Me: “These stairs are so symbolic to relationships.”
Mark: “What do you mean?”
Me: “Each step brings a burning feeling and the challenge makes you want to stop. If you’re alone, it’s easier to give up and turn around or find a way to cheat. When you have someone to climb with they keep you honest with their support and the reward of making it to the top with one another. You keep going because you don’t want to let your partner down.”
Mark: “Uh hu.”
But guess what? By the time I had finished explaining that pearl of wisdom we were standing at the top of a 238 stair climb. Oakland and San Francisco California have many preserved stairways. The stairs were built for residents to get to the trolley cars going into San Francisco and other bay area cities for work.
When you talk and climb it makes the top arrive so much quicker. This was another metaphor I observed. This time I kept my revelation to myself. When you can talk to one another without worrying about the consequences of speaking your truth, any hard times you may experience will dissolve and pass through the pain a lot quicker, allowing you both to move on, grow closer and forgive.
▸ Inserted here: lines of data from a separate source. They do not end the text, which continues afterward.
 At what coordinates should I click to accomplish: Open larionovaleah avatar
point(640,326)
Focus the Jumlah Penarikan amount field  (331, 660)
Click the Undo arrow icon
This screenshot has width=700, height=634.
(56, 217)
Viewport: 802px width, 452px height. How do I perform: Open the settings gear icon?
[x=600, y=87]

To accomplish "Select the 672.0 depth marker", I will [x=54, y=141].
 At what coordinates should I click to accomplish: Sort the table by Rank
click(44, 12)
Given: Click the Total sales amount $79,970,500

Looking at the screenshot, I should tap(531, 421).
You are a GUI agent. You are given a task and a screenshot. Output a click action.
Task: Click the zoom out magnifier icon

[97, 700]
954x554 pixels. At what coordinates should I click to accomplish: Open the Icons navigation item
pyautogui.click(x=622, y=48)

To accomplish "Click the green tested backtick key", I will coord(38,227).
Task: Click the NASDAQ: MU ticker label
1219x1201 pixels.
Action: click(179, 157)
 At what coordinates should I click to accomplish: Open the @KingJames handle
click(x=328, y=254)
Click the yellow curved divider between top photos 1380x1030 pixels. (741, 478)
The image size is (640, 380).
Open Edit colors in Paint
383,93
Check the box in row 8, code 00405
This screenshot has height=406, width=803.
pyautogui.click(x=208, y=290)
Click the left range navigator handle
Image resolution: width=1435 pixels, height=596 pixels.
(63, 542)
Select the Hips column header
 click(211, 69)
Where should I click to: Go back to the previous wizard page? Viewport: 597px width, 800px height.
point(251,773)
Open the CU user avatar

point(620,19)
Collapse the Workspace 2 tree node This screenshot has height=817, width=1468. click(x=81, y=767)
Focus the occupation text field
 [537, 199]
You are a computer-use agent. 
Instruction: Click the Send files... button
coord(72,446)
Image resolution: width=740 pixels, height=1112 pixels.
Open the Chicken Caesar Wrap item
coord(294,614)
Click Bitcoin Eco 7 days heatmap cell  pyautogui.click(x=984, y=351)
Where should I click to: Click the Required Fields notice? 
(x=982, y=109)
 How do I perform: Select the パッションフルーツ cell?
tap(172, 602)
I used to host real talk circles between men and women. With each event I would become frustrated with my sisters because invariably someone would steer the conversation into a ditch, incapacitated and rendered futile because they didn’t like hearing a man’s or their man’s truth. Caveat: All participants attended this event open to honest dialogue from the opposite gender, to learn and gain insight.
Question: “Is there a good reason for infidelity?”
Male Respondent: “There may be no ‘good’ reasons for cheating but one of the reasons I think men cheat is because they have no power in their relationship or their home. Men want to feel one of two things, if not both, they want to feel needed and respected. If one or both of those things are overshadowed by the need for control by their wife, nine times out of ten he’ll cheat.”
Next respondent(s): a bunch of angry women shouting their disagreement and displeasure regarding this opinion. Their points inaudible and expressions, unheard.
Even after this female powered verbal assault, you would still encounter a woman saying something to the effect, “Men just need to communicate better, tell me the truth, etc.” Really?! No man is going to engage in a conversation, let alone tell their truth if there are abusive and dismissive consequences for doing so. There is no truer statement for so many situations than the one bellowed by Jack Nicholson in A Few Good Men. “You can’t handle the truth!!”
Since then, my long standing adage about open and honest communication between men and women has been: If you don’t want to know the truth don’t ask the question. If you want your man to share themselves with you, you have to be willing to hear things that you don’t agree with. Just because someone is your beloved does not mean they have to think the way you think or their truth is going to align with your truth. We have to remember, when we are in a relationship we have been invited onto a journey that is not our own, we have our own. So your job is simply to give support, backup and unconditional love as your beloved braves their way through their healing and leaps out toward their greatness. If you are totally unaligned in your core values, if you find that your love is out of compliance with even one of your deal breakers, then the fate of the relationship is either going to be a hard and painful road to forge or it will not last. Solely, my opinion.
No matter the scenario you find yourself in, talk to one another. With this commitment tool, no matter how hard or painful your love journey is, success together or alone, on the other side of it all, is possible.